> _The task_
For this exercise, reproduce the entries below exactly, but only from the line containing "Image resolution: width=768, height=2387." through the line containing "Jaki strój kąpielowy", both included.

Data records
=== Section Start ===

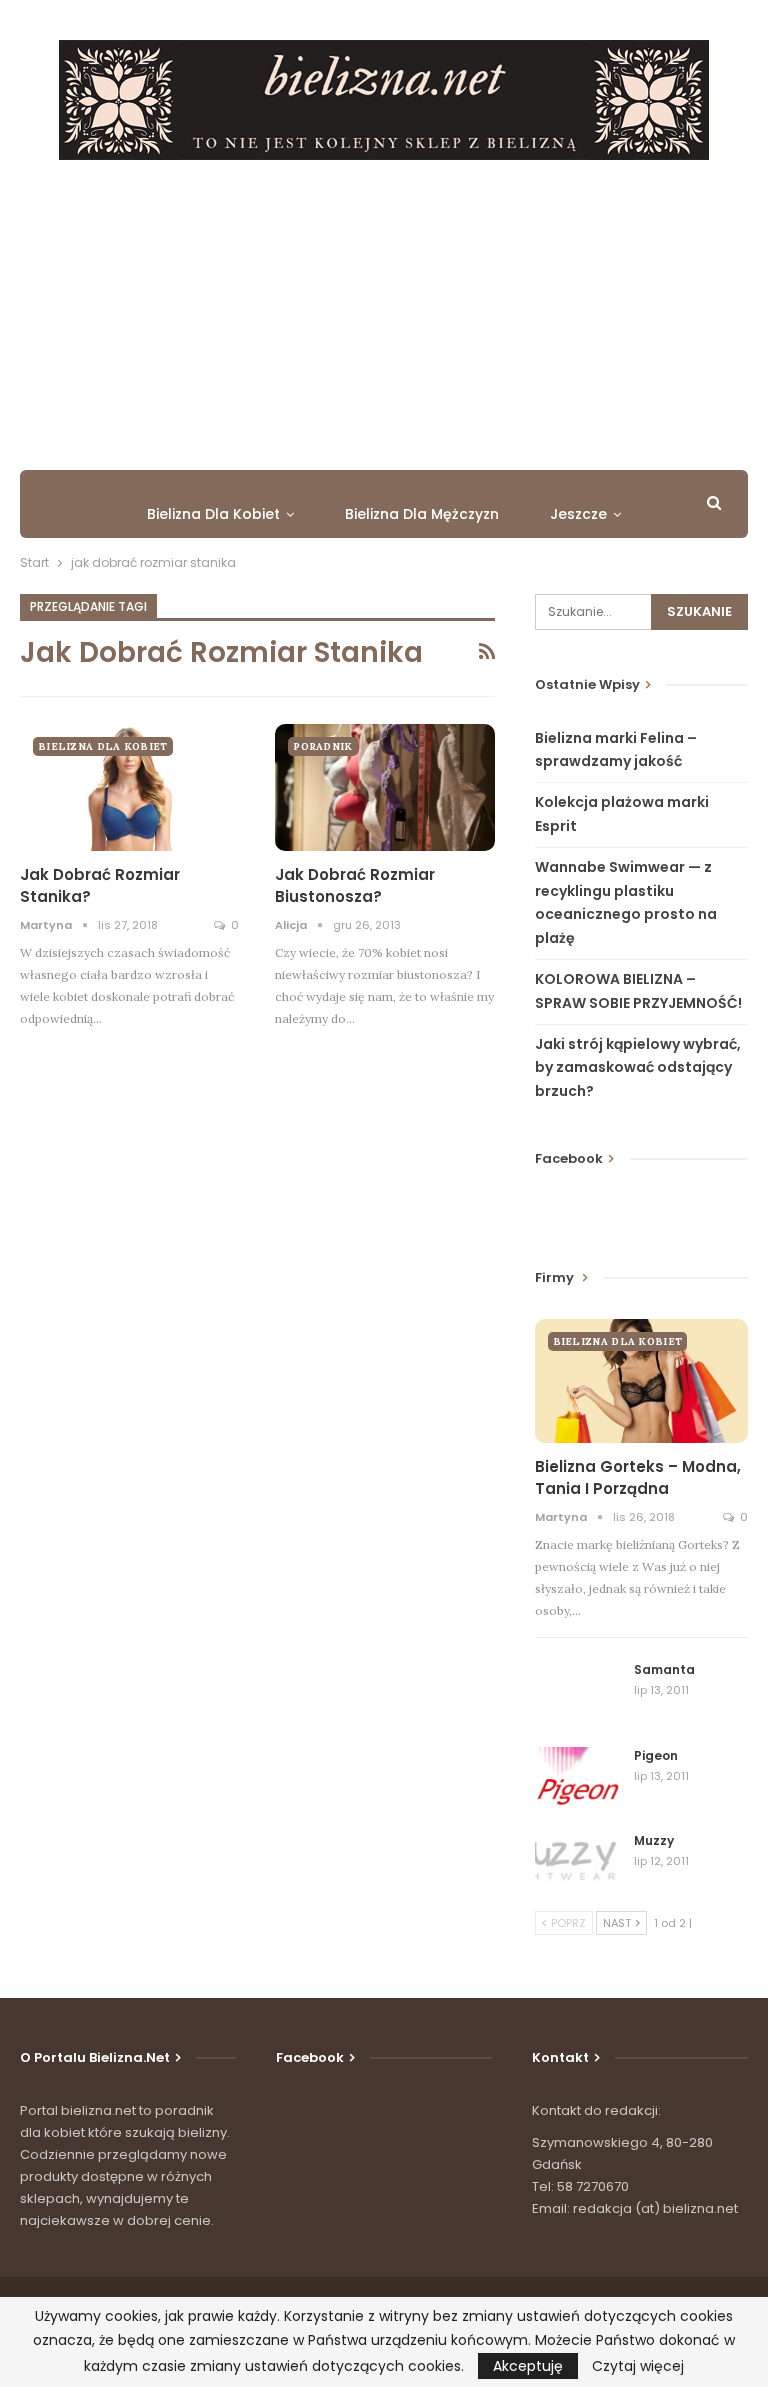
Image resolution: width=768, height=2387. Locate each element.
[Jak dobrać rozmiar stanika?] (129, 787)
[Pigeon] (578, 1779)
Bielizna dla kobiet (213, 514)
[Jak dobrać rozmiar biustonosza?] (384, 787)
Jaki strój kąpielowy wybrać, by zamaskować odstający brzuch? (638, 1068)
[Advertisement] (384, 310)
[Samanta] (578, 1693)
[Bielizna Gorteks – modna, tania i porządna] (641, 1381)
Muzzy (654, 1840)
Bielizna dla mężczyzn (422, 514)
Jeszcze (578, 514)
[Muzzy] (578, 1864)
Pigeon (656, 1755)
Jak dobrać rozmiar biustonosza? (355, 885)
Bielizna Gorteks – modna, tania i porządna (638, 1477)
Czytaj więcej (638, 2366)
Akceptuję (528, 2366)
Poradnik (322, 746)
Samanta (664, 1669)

=== Section End ===
=== Section Start ===

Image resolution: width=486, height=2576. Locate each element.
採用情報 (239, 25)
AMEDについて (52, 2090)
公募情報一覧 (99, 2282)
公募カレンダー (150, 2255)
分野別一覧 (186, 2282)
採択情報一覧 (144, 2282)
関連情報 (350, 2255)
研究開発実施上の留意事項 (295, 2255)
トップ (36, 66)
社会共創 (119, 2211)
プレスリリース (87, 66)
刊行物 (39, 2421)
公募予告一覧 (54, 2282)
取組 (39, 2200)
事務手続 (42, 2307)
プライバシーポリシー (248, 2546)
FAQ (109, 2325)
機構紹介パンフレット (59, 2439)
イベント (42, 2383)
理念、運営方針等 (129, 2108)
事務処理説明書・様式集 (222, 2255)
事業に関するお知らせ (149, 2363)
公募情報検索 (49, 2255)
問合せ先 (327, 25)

=== Section End ===

> _Your response_
Image resolution: width=768, height=2387. Locate each element.
[Jak dobrać rozmiar stanika?] (129, 787)
[Pigeon] (578, 1779)
Bielizna dla kobiet (213, 514)
[Jak dobrać rozmiar biustonosza?] (384, 787)
Jaki strój kąpielowy wybrać, by zamaskować odstający brzuch? (638, 1068)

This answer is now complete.